Melkersson Rosenthal's syndrome is a rare granulomatous disease of the mucosa of the mouth. The etiopathogenesis of this affection is unknown and controversial, several case reports suggest that it could be a disease of immunological origin. A clonal T-cell lymphocyte population was revealed in the labial lesions of a 12 Year-old patient presenting with Melkersson Rosenthal's syndrome during a control visit, without the role of this lymphocyte population having been determined. We report two other cases associating blood lymphocyte proliferation and Melkersson Rosenthal' syndrome. This association is not necessarily fortuitous because of the rarity of the syndrome on the one hand and the uncommon nature of the detection of lymphocyte clones in young patients on the other. The presence of a clonal population can be interpreted in two manners: it can demonstrate chronic antigen stimulation, which with a super-antigenic effect leads to the expansion of a lymphocyte population making it detectable. The other hypothesis would be an increased secretion of cytokines by the lymphocyte clone provoking a granulomatous organization, as during granulomatous lymphomas.

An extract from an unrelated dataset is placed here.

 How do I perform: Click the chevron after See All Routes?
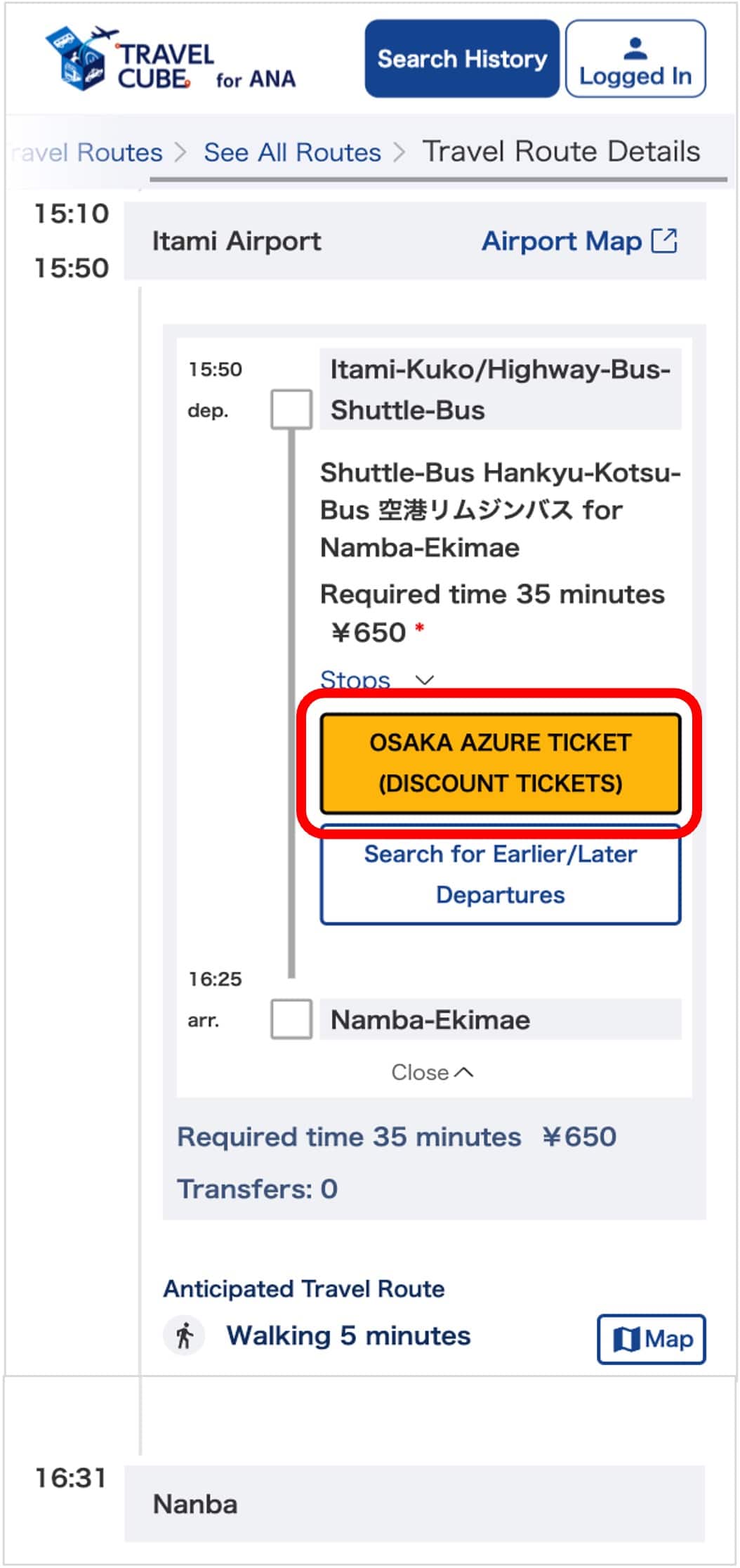click(400, 152)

梅尔克森 - 罗森塔尔综合征是一种罕见疾病,典型表现为口面部水肿、周围性面瘫和皱襞舌。米舍尔唇炎是该疾病的单症状形式。其病因发病机制尚不清楚。我们报告2例米舍尔唇炎病例,在此过程中发现单克隆淋巴细胞增殖引发了这两种疾病之间可能存在关联的问题。
病例1。一名30岁男性,无既往病史,因米舍尔唇炎已接受随访3年。进一步检查排除了感染性病因、克罗恩病、结节病或接触性过敏。偶然发现血清单克隆IgG κ。骨骼X线检查和脊髓造影正常。血液或骨髓T或B细胞淋巴细胞受体基因未检测到单克隆重排。3年后无向恶性血液病进展,我们诊断为良性单克隆丙种球蛋白病。病例2。一名36岁阿尔及利亚男性,无既往病史,因肉芽肿性巨唇炎已接受随访8年。克罗恩病、结节病或接触性过敏检查均为阴性,诊断为不完全性梅尔克森 - 罗森塔尔综合征。血常规显示血液中淋巴细胞持续增多。淋巴细胞增多症的病因检查显示血液淋巴细胞中T细胞淋巴细胞受体基因单克隆重排。脊髓造影正常。
梅尔克森 - 罗森塔尔综合征是一种罕见的口腔黏膜肉芽肿性疾病。这种疾病的病因发病机制尚不清楚且存在争议,一些病例报告表明它可能是一种免疫源性疾病。在一名12岁患有梅尔克森 - 罗森塔尔综合征的患者复诊时,其唇部病变中发现了克隆性T细胞淋巴细胞群,但该淋巴细胞群的作用尚未确定。我们报告另外两例血液淋巴细胞增殖与梅尔克森 - 罗森塔尔综合征相关的病例。这种关联不一定是偶然的,一方面是因为该综合征罕见,另一方面是因为在年轻患者中检测到淋巴细胞克隆的情况不常见。克隆性群体的存在可以有两种解释:它可以证明慢性抗原刺激,这种刺激具有超抗原效应,导致淋巴细胞群扩张从而可被检测到。另一种假设是淋巴细胞克隆分泌细胞因子增加,引发肉芽肿形成,如同肉芽肿性淋巴瘤。